I was born in Pasadena, California in 1951 and grew up in Maryland, just outside of Washington, D. C. I graduated from Walter Johnson High School in Bethesda, Maryland in 1969. I received a B.S. from Yale in 1973 and a Ph.D. in experimental physics from Harvard in 1979. Since then, I have been a physicist in the Ion Storage Group of the Time and Frequency Division of the National Institute of Standards and Technology in Boulder, Colorado.
I work on the development of new time standards (clocks) based on laser-cooled, stored atomic ions. For a nontechnical introduction to this topic, read the article "Accurate Measurement of Time" in the July 1993 issue of Scientific American. I coauthored this article with my Ph.D. advisor, Prof. Norman Ramsey, who shared the 1989 Nobel Prize in Physics with W. Paul and H. Dehmelt.
Among time-and-frequency specialists, I am perhaps best known for calculating the effect that the blackbody (thermal) electromagnetic field has on the rate of cesium atomic clocks. [W.M. Itano, L.L. Lewis, and D.J. Wineland, Physical Review A, vol. 25, pp. 1233-1235 (1982).] Now that the international timekeeping community has accepted this calculation, a second isn't as long as it used to be. You're not likely to notice though, since the change amounts to only about half a microsecond in a year.
Among physicists, my name is associated, for better or for worse, with the experimental demonstration of the "quantum Zeno effect" [W.M. Itano, D.J. Heinzen, J.J. Bollinger, and D.J. Wineland, Physical Review A, vol. 41, pp. 2295-2300 (1990).] This experiment has proven to be more controversial than I expected. I consider it a good example of the workings of quantum mechanics, and, in fact, it is starting to find its way into textbooks.
I am a member of the Executive Committee of the Division of Laser Science of the American Physical Society. I recently served a term as an Associate Editor of Optics Express, an all-electronic peer-reviewed journal of the Optical Society of America. From 1990 to 1993 I was the Secretary-Treasurer of the Laser Science Topical Group (now Laser Science Division) of the American Physical Society. From 1998 to 2001 I was the Secretary-Treasurer of the Precision Measurement and Fundamental Constants Topical Group of the American Physical Society.
In my spare time, I like to collect and study fossils. I am an active member of the Western Interior Paleontological Association and hold a Certification in Paleontology from the Denver Museum of Natural History (now called the Denver Museum of Nature and Science). I am the co-discoverer of a new species of fossil crinoid (a kind of marine invertebrate related to starfish and sea urchins). The article in which the species is formally described is "Synarmocrinus cobbani, a new crinoid from the Minturn Formation (midddle Pennsylvanian) of Colorado," by W. M. Itano and W. D. Bateman, Mountain Geologist, April 2001, vol. 38, p. 71-76
I am a member of the Unitarian-Universalist Fellowship of Boulder, where I sometimes teach Sunday School.
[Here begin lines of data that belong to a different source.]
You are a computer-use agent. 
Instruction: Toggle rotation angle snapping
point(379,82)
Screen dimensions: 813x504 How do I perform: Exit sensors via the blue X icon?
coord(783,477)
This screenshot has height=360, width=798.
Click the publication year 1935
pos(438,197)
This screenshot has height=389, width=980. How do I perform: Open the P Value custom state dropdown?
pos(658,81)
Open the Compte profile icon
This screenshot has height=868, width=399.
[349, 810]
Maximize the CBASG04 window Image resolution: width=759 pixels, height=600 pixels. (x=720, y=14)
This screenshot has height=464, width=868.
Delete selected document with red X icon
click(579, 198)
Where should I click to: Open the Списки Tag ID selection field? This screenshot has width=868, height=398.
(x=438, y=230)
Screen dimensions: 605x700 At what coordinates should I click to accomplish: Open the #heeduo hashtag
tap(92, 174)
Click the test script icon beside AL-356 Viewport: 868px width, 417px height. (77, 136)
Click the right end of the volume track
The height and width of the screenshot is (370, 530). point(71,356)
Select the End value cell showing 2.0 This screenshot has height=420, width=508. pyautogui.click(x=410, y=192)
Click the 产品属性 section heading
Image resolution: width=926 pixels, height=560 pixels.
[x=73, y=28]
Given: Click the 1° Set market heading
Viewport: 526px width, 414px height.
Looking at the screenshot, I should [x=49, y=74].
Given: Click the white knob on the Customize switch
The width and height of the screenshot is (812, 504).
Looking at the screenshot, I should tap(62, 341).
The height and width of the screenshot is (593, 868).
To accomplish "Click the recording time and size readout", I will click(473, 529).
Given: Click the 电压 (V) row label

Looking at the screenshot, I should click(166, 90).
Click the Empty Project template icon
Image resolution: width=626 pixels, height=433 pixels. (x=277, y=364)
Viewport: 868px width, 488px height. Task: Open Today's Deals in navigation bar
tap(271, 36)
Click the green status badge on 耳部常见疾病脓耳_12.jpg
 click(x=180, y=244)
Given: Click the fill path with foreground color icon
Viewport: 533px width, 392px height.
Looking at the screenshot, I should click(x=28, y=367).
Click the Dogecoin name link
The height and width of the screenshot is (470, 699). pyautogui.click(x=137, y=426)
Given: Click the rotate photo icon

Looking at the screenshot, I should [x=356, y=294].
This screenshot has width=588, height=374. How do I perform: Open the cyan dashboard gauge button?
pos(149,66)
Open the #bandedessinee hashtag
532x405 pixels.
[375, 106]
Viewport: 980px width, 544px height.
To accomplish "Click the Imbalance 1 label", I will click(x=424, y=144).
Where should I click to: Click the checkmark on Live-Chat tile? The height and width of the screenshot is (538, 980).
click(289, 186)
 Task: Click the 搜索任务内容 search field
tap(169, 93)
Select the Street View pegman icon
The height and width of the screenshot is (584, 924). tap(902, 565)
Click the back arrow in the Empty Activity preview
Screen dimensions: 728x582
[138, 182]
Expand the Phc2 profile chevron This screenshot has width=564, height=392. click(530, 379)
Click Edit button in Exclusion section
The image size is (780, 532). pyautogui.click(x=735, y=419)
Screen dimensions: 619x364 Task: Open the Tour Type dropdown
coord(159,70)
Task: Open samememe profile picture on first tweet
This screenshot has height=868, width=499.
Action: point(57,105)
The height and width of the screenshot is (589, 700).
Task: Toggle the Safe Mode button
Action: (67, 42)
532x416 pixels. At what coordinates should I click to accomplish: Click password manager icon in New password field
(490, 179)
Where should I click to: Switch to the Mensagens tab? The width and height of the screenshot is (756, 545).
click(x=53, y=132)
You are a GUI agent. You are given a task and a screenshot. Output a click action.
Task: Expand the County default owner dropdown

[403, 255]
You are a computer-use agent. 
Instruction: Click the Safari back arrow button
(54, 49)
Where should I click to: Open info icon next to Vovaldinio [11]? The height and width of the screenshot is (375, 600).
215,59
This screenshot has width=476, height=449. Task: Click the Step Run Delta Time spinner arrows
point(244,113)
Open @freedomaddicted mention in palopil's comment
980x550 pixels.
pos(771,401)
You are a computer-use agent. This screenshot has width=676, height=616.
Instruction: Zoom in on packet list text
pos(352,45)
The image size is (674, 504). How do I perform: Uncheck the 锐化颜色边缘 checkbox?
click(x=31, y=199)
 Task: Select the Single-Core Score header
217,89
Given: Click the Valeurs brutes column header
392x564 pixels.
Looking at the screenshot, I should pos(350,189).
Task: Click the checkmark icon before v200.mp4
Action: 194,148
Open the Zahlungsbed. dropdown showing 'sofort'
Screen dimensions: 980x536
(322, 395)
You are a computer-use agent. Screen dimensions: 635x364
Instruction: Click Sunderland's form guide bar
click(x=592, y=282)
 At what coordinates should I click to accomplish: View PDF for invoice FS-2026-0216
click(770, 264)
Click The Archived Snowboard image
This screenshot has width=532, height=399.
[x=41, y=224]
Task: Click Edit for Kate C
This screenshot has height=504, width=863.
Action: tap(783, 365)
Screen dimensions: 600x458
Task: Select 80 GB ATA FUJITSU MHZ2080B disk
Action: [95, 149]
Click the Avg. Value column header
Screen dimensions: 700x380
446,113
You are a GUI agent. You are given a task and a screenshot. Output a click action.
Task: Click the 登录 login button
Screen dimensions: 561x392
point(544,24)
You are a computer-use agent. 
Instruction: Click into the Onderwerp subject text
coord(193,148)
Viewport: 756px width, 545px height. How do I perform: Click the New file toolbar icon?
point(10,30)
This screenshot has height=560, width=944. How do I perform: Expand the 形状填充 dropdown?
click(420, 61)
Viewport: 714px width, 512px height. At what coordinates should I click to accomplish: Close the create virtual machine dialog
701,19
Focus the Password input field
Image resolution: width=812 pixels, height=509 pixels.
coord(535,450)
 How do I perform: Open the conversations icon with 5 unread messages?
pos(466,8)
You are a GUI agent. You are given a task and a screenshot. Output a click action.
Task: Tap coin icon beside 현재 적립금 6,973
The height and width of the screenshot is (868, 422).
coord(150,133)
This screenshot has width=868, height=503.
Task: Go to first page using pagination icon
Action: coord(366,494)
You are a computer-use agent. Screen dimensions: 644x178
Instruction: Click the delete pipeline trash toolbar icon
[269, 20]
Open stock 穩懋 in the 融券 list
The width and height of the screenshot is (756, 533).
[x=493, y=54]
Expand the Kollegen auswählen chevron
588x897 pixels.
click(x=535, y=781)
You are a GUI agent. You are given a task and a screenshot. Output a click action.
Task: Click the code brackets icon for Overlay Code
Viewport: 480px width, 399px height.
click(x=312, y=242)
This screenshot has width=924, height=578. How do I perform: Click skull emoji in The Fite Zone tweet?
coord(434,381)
I am a member of the Colorado Yale Association, and served as a Colorado delegate to the Association of Yale Alumni from 1996 to 1999.
In 1983 I married Chris, who is now a professor at the University of Colorado. With Chris, I got an instant daughter, Nicole, who was 5 at the time and recently graduated from Yale. My second daughter, Michelle, followed a year later. She graduated from high school in June 2002 and will be attending Washington University in St. Louis.